First rule of vowel harmony

The 8 Turkish vowels are divided symmetrically into the following two groups:

  • Thick vowels: a, o, u, ı (dotless vowels)
  • Thin vowels: e, ö, ü, i (dotted vowels – think of “e” as an “ä” as in German)

 

Rule:

  • Normally, a Turkish word contains either thick or thin vowels, but never both.
  • All rules applying to one set of (thick or thin) vowels apply symmetrically also to the other set.

 

Examples:

  • Sarılacaklarını (sar-ıl-acak-lar-ı-nı) (that they will be rolled in)
  • Serileceklerini (ser-il-ecek-ler-i-ni) (that they will laid down)

 

Exceptions:

  • In composite words (words consisting of two or more words combined together) the rules of harmony apply to the sub-words separately.
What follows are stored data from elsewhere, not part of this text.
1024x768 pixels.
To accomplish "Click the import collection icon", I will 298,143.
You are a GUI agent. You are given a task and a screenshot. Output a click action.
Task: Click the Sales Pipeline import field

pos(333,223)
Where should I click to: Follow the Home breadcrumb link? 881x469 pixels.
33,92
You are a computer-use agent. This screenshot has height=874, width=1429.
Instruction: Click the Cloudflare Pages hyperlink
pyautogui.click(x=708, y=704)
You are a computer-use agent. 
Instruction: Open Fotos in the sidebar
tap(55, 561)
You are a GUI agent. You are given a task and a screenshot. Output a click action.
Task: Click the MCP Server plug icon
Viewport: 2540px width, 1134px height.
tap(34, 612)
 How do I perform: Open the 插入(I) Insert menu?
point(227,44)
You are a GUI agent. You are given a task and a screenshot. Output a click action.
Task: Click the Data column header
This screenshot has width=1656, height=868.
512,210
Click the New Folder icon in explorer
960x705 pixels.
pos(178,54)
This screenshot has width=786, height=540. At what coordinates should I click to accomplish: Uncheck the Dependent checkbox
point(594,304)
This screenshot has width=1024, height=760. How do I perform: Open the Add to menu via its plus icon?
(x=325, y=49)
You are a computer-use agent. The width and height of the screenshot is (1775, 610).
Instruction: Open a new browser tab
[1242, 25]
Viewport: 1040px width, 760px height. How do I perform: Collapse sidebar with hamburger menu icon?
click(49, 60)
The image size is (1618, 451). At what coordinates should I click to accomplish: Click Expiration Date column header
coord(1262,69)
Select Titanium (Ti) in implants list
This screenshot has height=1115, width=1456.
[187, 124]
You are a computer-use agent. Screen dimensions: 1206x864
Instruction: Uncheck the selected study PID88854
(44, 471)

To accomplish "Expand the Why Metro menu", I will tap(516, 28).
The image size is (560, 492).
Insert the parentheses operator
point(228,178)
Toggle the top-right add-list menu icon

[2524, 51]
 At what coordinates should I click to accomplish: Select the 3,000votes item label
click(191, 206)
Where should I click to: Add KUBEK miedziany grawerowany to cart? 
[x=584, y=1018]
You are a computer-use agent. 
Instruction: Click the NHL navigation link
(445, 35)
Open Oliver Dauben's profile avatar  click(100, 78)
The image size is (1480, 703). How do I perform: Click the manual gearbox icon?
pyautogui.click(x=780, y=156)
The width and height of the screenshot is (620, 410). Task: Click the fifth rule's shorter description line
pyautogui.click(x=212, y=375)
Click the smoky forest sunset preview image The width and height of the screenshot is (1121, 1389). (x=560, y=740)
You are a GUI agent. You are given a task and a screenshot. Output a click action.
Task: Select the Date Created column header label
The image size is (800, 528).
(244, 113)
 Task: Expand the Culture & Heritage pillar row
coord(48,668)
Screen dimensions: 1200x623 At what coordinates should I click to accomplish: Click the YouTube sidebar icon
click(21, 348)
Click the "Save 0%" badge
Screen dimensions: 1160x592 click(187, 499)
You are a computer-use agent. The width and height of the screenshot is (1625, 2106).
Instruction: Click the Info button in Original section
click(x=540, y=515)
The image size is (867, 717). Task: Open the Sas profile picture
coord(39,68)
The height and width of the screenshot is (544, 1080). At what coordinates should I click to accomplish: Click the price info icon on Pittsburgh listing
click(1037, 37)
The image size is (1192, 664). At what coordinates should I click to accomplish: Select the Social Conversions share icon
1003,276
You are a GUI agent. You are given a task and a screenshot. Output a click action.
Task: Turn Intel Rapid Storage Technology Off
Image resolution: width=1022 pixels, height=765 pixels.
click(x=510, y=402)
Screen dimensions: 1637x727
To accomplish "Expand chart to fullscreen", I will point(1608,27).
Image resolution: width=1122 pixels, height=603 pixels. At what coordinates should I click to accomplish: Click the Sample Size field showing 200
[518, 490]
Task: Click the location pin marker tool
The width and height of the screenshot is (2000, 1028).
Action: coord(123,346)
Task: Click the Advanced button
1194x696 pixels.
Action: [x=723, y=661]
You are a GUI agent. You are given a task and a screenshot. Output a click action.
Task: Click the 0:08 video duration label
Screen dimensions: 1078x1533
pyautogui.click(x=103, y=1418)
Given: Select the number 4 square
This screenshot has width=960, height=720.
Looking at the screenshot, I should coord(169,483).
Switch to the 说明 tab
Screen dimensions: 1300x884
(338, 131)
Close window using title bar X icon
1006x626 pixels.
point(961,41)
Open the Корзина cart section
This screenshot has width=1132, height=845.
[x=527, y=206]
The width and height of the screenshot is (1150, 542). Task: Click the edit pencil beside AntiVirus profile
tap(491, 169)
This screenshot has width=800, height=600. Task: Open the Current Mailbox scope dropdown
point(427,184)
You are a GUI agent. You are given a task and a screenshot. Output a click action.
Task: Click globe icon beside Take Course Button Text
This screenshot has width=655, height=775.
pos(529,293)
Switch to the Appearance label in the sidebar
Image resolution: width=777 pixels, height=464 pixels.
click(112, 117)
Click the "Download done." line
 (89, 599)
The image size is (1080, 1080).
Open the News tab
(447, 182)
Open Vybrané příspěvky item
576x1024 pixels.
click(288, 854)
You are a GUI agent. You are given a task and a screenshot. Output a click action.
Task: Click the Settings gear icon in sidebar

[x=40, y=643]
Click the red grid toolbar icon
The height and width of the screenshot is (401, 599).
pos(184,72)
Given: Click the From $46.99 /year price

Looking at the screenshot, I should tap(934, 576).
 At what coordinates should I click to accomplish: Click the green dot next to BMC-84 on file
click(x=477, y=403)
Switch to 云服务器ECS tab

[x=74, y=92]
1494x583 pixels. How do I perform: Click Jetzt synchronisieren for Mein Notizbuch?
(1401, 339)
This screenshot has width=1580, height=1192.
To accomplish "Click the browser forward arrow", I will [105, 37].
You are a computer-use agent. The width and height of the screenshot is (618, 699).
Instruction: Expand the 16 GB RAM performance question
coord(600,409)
Example: kazandibi (kazan+dibi, meaning: the bottom of the pan) (a Turkish desert)
  • Words of foreign origin, eg: fiyat (price), televizyon.
  • The “continuous tense” suffix “-yor” (because “yor” probably used to be a separate verb, meaning “to be busy with” – also related to the verbs “yormak” (make tired) and yorulmak (become tired)).

 

Note that the symmetry simplifies the 2nd rule of vowel harmony, because the rules which apply to the thick vowels apply symmetrically also to the thin vowels.